§ Aim of the task
Review the material and extract every line in which the word "green" occurs.

§ Records for the exercise
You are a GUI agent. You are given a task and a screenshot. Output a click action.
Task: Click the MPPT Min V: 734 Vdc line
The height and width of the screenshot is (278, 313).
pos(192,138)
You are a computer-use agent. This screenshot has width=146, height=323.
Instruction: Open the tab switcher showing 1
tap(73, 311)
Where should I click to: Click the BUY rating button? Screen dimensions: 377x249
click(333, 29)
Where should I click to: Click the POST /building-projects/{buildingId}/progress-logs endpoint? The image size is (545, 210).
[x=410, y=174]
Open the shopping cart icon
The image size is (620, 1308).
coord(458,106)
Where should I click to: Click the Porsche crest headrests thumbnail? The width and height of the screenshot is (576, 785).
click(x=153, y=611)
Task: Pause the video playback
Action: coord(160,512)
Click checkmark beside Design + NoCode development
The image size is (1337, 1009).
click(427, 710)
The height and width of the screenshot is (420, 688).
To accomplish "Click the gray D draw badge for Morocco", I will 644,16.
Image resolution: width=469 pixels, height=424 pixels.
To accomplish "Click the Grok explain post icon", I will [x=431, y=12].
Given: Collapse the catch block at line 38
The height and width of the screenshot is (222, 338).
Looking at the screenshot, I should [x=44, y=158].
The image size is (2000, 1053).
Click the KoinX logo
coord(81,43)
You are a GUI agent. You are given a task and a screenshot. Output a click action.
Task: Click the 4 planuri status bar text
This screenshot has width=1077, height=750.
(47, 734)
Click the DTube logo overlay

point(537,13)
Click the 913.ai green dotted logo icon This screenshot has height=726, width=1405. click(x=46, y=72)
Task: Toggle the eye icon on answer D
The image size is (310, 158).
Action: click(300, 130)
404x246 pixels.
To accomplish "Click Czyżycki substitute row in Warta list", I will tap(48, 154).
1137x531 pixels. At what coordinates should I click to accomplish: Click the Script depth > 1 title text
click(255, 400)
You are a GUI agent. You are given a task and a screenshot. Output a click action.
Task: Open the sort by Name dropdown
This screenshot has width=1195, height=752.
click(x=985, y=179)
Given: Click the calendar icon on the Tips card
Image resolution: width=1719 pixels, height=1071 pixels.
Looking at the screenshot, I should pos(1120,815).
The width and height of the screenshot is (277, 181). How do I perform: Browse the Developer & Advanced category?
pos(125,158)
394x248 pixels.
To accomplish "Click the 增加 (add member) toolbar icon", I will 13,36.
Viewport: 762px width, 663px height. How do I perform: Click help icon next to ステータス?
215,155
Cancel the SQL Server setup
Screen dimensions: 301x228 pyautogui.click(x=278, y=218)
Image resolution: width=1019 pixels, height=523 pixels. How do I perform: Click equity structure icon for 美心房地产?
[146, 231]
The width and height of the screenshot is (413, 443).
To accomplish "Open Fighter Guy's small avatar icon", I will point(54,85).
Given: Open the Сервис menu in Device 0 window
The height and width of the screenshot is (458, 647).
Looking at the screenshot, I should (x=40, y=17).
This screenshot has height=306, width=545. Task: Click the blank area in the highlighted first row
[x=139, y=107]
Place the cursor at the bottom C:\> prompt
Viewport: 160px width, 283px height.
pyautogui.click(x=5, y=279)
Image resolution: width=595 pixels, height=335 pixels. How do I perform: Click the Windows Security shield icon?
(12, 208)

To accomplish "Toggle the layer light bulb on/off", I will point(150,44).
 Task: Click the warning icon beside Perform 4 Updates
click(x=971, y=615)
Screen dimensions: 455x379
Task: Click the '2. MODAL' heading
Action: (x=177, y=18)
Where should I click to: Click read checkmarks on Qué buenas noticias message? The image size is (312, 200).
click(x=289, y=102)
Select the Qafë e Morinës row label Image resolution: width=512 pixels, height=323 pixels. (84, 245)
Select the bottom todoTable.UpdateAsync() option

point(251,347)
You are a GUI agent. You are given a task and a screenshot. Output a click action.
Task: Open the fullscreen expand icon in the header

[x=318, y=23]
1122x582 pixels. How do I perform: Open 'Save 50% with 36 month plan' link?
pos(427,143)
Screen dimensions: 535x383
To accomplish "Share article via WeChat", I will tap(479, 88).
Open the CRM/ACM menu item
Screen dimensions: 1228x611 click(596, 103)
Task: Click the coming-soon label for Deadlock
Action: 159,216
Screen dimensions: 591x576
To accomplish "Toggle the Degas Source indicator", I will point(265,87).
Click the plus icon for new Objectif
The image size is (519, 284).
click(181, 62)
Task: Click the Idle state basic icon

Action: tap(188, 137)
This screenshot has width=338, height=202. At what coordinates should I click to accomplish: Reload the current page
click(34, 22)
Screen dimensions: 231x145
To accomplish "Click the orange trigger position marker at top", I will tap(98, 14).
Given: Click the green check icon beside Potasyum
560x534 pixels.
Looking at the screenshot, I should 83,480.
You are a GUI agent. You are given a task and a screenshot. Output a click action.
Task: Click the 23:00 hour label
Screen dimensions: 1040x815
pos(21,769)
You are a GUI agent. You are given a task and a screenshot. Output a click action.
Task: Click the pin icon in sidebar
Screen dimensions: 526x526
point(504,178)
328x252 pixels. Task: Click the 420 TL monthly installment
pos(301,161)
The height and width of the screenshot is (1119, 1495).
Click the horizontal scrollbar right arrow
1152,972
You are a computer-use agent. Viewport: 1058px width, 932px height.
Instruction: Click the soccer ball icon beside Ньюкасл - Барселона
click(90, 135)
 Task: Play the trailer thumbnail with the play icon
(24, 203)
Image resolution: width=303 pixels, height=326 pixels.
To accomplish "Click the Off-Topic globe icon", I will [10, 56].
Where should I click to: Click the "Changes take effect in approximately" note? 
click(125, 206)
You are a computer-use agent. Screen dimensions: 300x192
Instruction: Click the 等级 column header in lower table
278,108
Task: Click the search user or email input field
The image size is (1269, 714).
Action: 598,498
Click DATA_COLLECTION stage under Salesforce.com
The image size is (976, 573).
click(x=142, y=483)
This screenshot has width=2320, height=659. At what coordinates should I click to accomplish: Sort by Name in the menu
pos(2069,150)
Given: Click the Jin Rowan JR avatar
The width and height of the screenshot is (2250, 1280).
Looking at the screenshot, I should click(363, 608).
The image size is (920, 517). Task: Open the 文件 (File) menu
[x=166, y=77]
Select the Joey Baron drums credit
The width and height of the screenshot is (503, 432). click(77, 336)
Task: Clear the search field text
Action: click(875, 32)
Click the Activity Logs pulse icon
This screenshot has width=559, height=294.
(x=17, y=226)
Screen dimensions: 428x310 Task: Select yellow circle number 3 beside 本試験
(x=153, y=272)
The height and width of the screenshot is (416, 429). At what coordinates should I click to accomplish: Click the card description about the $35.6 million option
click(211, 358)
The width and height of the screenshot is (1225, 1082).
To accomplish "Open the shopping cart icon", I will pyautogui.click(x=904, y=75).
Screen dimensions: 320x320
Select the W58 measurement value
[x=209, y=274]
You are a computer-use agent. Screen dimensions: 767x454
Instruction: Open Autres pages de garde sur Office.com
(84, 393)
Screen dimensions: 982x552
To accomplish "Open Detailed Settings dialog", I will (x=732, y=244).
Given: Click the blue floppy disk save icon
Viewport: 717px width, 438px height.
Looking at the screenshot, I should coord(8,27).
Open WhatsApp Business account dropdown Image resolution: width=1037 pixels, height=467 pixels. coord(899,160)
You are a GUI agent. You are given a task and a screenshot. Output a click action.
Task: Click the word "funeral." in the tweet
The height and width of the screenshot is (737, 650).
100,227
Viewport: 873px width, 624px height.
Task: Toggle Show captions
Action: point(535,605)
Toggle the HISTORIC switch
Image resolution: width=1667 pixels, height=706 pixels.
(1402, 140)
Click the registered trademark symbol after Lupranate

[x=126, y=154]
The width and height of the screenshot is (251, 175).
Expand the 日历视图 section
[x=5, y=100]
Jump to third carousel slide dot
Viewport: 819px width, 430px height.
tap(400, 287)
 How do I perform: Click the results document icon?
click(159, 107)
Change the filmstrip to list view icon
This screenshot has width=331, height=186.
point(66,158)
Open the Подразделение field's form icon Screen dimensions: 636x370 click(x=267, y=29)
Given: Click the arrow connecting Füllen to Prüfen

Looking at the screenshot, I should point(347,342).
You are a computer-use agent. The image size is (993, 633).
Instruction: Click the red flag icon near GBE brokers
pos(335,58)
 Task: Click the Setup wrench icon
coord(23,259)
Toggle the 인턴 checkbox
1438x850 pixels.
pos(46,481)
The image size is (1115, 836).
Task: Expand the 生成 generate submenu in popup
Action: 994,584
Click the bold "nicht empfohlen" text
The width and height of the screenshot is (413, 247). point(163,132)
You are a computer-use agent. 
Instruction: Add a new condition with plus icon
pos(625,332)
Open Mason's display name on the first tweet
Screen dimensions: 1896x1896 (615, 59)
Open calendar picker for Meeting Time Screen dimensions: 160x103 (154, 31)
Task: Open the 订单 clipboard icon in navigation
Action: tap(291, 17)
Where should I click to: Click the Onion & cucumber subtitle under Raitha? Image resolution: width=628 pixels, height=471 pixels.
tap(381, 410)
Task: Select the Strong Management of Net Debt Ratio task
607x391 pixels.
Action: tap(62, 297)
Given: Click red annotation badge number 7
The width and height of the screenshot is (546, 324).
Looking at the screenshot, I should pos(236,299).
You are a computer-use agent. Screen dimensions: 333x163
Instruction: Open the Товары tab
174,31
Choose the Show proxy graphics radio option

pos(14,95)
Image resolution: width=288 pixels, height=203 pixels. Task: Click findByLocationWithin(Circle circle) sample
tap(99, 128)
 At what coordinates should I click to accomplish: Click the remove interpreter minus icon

§ Expected answer
Click the 913.ai green dotted logo icon This screenshot has height=726, width=1405. click(x=46, y=72)
Given: Click the green check icon beside Potasyum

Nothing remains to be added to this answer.